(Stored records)
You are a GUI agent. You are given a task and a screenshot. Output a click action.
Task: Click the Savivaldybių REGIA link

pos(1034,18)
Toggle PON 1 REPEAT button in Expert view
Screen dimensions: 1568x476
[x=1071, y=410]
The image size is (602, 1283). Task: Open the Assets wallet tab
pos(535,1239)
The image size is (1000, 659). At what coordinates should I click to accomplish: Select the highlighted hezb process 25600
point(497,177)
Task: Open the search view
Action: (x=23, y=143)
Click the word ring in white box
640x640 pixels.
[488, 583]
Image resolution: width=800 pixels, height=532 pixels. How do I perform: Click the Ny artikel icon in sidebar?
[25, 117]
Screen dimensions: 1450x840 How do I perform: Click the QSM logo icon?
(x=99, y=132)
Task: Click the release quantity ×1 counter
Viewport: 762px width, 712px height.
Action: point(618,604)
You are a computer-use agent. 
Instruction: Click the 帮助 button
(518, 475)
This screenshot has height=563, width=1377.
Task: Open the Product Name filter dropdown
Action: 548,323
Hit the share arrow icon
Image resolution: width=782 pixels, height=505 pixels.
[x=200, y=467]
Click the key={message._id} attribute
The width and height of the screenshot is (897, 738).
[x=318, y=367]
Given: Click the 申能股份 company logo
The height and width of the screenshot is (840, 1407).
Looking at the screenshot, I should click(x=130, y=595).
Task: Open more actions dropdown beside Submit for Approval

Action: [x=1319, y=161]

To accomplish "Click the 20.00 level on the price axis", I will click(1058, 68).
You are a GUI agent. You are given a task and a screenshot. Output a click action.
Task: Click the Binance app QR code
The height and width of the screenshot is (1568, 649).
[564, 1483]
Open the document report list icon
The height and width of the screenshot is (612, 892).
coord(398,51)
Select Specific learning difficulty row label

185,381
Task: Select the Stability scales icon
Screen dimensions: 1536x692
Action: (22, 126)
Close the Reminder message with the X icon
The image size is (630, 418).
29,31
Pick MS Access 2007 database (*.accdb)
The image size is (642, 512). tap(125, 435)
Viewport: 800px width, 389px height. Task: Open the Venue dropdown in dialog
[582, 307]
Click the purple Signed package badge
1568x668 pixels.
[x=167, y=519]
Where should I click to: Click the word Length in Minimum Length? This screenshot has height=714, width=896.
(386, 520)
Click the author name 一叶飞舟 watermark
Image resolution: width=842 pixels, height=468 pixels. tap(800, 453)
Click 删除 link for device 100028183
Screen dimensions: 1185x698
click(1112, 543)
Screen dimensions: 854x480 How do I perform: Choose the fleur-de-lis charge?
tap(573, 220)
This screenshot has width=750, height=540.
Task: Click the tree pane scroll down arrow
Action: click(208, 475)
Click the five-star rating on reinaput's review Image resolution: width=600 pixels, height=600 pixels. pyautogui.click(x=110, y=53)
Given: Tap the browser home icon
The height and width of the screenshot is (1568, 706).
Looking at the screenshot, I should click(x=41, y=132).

:: What to do ::
The answer must be an exact copy of the lines from the one containing "Screen dimensions: 1185x698" through the last line of the records, both included.

:: Answer box ::
Screen dimensions: 1185x698
click(1112, 543)
Screen dimensions: 854x480 How do I perform: Choose the fleur-de-lis charge?
tap(573, 220)
This screenshot has width=750, height=540.
Task: Click the tree pane scroll down arrow
Action: click(208, 475)
Click the five-star rating on reinaput's review Image resolution: width=600 pixels, height=600 pixels. pyautogui.click(x=110, y=53)
Given: Tap the browser home icon
The height and width of the screenshot is (1568, 706).
Looking at the screenshot, I should click(x=41, y=132).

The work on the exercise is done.